Kolë Idromeno
| Kolë Idromeno | |
|---|---|
Self-portrait (1931) |
|
| Birth name | Kolë Idromeno |
| Born | 1860 Shkodër, Albania (then Ottoman Empire) |
| Died | 1939 |
| Nationality | Albanian |
| Field | Painting, Drawing, Sculpture, Printmaking, Ceramics |
| Training | Accademia di Belle Arti di Venezia |
| Works | Motra Tone |
Kolë Idromeno (1860–1939) was an Albanian painter, sculptor, photographer, architect and engineer.
He was born in Shkodër, where he learned the first elements of photography from Pietro Marubi. In 1876 he stayed for some months at the Academy of Fine Arts in Venice (Accademia di Belle Arti di Venezia), and then worked in the studio of an Italian painter. When back in Albania (1878), he engaged himself in a number of different activities, working as an architect, sculptor, photographer, scene-painter, engineer and painter.

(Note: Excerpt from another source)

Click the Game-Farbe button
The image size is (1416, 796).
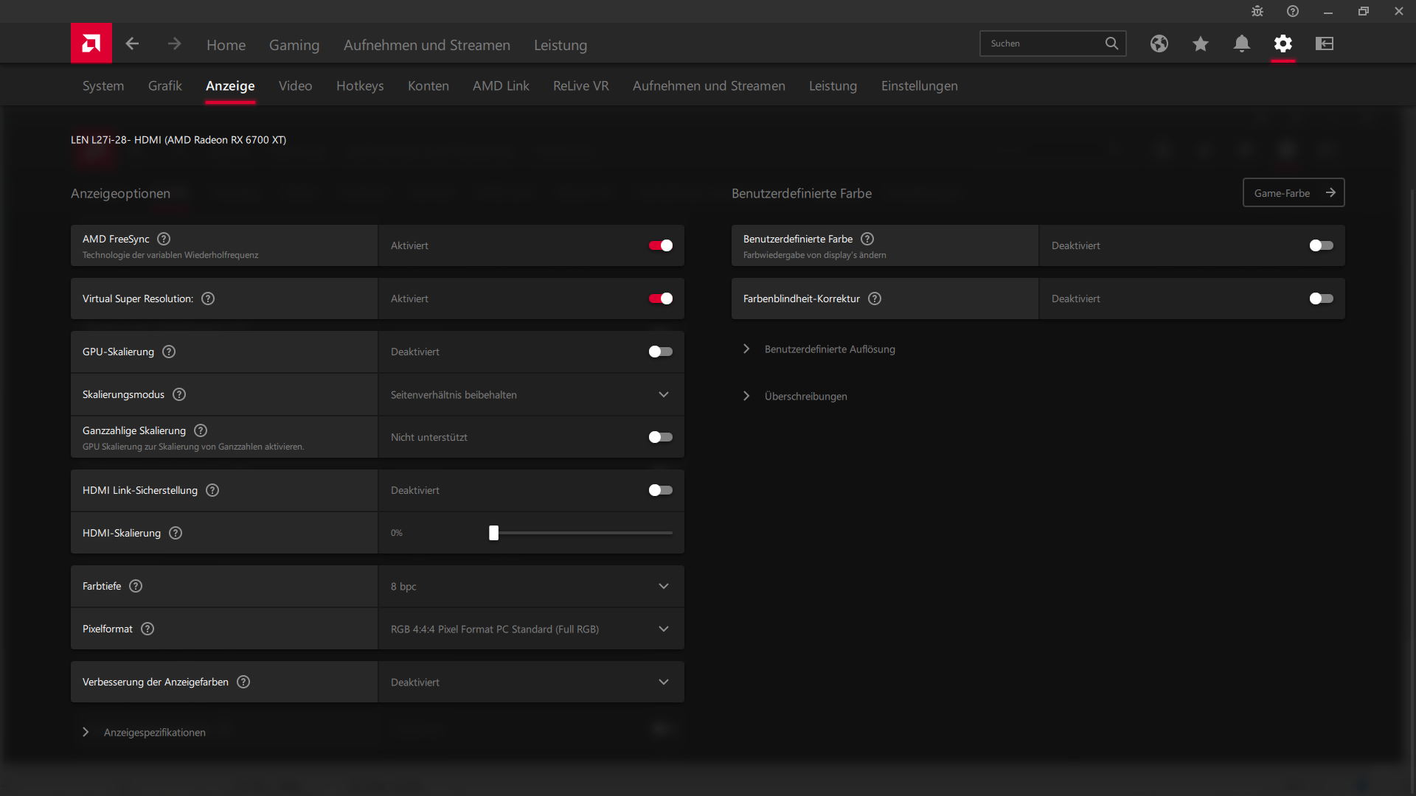(1294, 193)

He was the initiator of the first art exhibition in Shkodër (1923) and was represented in the first national art exhibition in Tirana (1931).
He established a very active photographic studio. Idromeno was the first painter to show motion pictures in Albania in 1912. He had kept up a correspondence with the Lumière brothers in Paris.
His most well known work is Motra Tone. He was the first landscape painter in the modern Albanian painting school (Courtyard of a House in Shkodra) and pioneered realistic secular painting. His works were represented in international exhibitions, for example, in Budapest, Austria–Hungary (1900) and New York, United States (1939).